# South Park Characters - Which one are you?



## karenw (Aug 20, 2012)

Kyle


----------



## The Islander (Nov 11, 2013)

Tweek would be closest to myself, although I'm not quite as hyperactive


----------



## Kanova (Dec 17, 2012)

Stan I guess? Maybe if he was a little more pissy though.


----------



## farfegnugen (Aug 16, 2010)

Cartman if I could pick one though I like Craig too.


----------



## AussiePea (Mar 27, 2007)

Guess


----------



## gopherinferno (Apr 7, 2009)

i'm vampire kid butters


----------



## Orbiter (Jul 8, 2015)

gopherinferno said:


> i'm vampire kid butters


But...you're a girl, you can't be...


----------



## gopherinferno (Apr 7, 2009)

Orbiter said:


> But...you're a girl, you can't be...


----------



## MylesB93 (Feb 25, 2014)

Token I guess lol


----------



## Orbiter (Jul 8, 2015)

gopherinferno said:


>


Butters Leopold Stotch, go to your room and stay there until you realized what you have done wrong!


----------



## Orbiter (Jul 8, 2015)

I'm Kyel!


----------



## gopherinferno (Apr 7, 2009)

Orbiter said:


> Butters Leopold Stotch, go to your room and stay there until you realized what you have done wrong!


you can't ground me


----------



## Orbiter (Jul 8, 2015)

MylesB93 said:


> Token I guess lol


Why, you black?
I bet you have a bass guitar in your basement!


----------



## Orbiter (Jul 8, 2015)

gopherinferno said:


> you can't ground me


I am your father and you do what I say!!!
I had to laugh at that picture, damn vampire butters lol


----------



## MylesB93 (Feb 25, 2014)

Orbiter said:


> Why, you black?
> I bet you have a bass guitar in your basement!

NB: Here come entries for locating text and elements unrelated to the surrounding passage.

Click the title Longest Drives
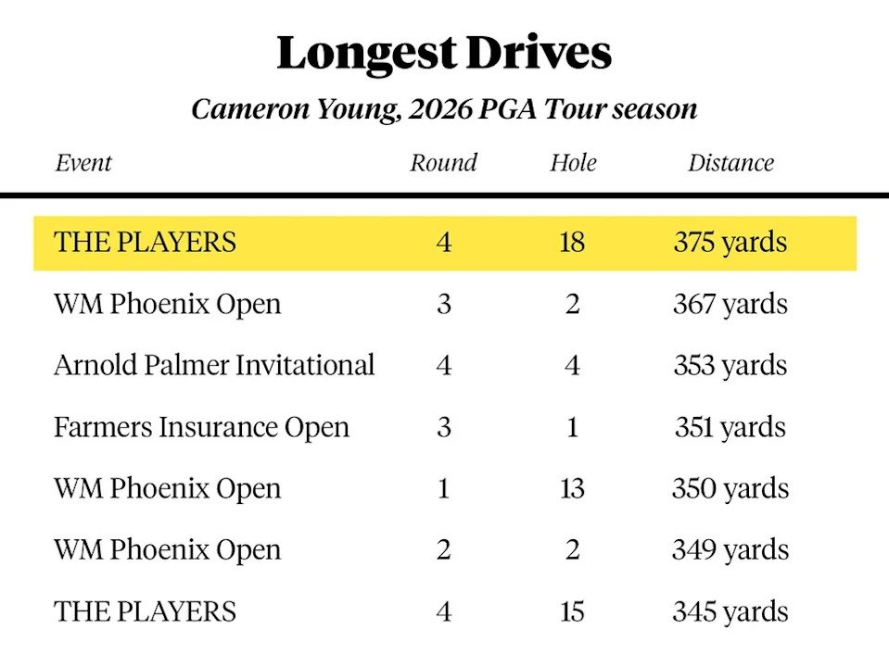[444, 54]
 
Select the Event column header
[83, 163]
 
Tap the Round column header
[443, 163]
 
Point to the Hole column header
[573, 163]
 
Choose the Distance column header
[730, 163]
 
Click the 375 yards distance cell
[730, 243]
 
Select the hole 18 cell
[572, 243]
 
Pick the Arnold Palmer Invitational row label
[214, 365]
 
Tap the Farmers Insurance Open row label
[201, 427]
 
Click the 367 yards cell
[730, 304]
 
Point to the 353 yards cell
[730, 365]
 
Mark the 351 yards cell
[730, 427]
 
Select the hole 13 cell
[572, 488]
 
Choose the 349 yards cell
[730, 549]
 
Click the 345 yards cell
[730, 611]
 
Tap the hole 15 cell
[572, 611]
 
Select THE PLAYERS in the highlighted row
[146, 243]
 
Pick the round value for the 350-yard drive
[444, 488]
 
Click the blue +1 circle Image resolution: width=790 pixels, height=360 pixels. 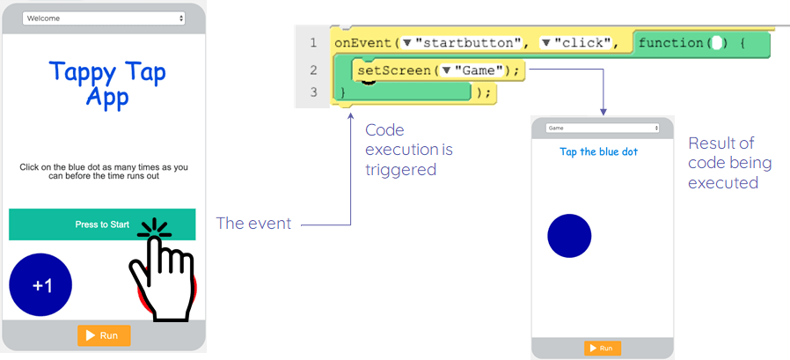(40, 285)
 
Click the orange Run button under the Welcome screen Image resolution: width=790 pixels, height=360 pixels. (104, 335)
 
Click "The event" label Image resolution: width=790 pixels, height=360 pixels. (253, 224)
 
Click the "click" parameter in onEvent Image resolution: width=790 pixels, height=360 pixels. (583, 42)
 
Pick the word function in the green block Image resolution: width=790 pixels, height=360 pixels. (673, 42)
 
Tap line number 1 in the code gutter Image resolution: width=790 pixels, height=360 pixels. (312, 43)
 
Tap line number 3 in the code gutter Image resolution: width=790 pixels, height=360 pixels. (312, 92)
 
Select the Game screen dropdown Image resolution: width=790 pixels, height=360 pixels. (603, 128)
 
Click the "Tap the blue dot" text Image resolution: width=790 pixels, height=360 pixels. (599, 151)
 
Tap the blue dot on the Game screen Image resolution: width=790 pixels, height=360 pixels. (569, 235)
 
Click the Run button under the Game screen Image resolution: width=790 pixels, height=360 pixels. (603, 349)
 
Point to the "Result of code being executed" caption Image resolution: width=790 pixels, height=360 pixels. (729, 163)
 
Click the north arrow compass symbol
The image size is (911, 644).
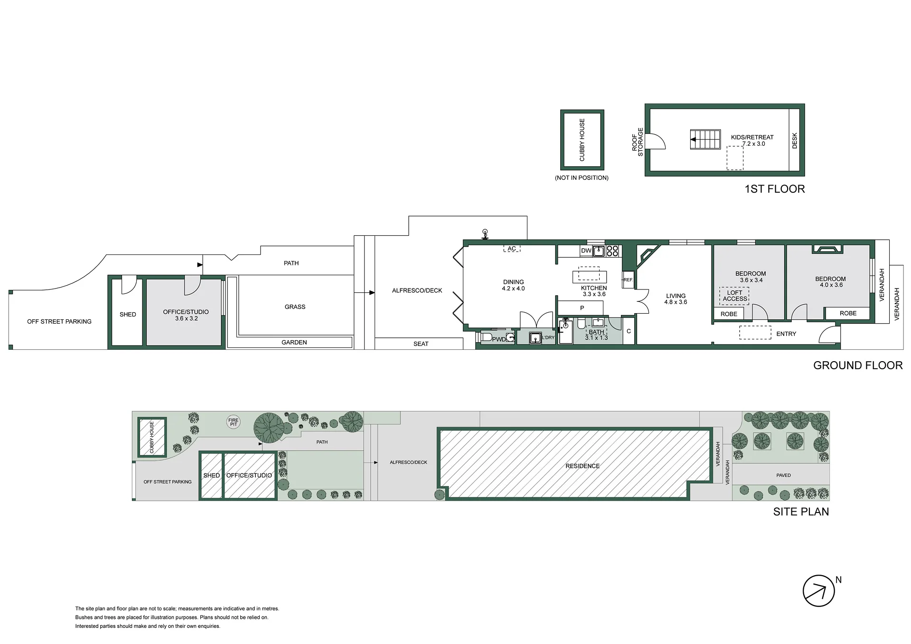pos(818,591)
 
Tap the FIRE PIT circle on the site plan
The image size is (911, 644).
pos(234,422)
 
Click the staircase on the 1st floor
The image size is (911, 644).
pos(705,140)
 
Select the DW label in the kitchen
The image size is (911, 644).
pos(586,251)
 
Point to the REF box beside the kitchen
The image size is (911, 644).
pos(628,280)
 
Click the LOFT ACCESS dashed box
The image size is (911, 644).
pos(734,296)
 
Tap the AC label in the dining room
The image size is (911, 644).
pos(512,249)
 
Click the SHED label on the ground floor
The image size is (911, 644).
pos(128,314)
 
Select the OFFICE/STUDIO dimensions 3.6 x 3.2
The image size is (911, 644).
pos(186,318)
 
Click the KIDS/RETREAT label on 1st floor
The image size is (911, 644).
pos(752,137)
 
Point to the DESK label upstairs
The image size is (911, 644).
pos(795,140)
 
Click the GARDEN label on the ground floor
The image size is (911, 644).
pos(294,342)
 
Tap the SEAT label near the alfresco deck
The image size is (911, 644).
pos(421,344)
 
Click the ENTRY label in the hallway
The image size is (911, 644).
pos(786,334)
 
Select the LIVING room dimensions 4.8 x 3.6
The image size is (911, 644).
pos(676,302)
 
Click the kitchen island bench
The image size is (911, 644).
pos(590,276)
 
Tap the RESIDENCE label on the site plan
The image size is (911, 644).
pos(582,466)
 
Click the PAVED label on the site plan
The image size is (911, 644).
pos(784,475)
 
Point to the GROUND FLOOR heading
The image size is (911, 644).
pos(858,365)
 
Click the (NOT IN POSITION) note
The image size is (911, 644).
pos(582,177)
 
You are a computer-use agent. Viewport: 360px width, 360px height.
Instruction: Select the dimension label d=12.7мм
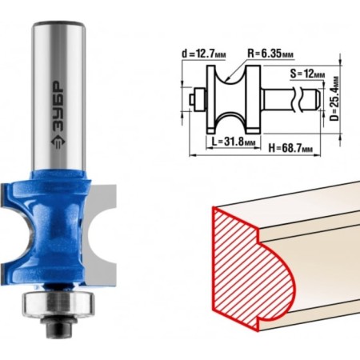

Yep :b I actually used to play haha, still got my bass in my room :rofl


----------



## Idontgetit (Nov 1, 2013)

Damn conformists..


----------



## Orbiter (Jul 8, 2015)

MylesB93 said:


> Yep :b I actually used to play haha, still got my bass in my room :rofl


Haha, that's too hilarious man.


----------



## bad baby (Jun 10, 2013)

_DUH_


----------



## gopherinferno (Apr 7, 2009)

bad baby said:


> _DUH_


oh my god this is too good


----------



## Ape in space (May 31, 2010)

My first instinct was Butters. But after some more thought, I would have to go with Lemmiwinks.


----------



## Sdistant (Mar 25, 2015)

Kenny


----------



## knightofdespair (May 20, 2014)

Randy most of the time, Craig sometimes.


----------



## Moon Rabbit (Aug 7, 2015)

Kyle


----------



## LoneWolf14 (Dec 18, 2014)

Cartman for sure!


----------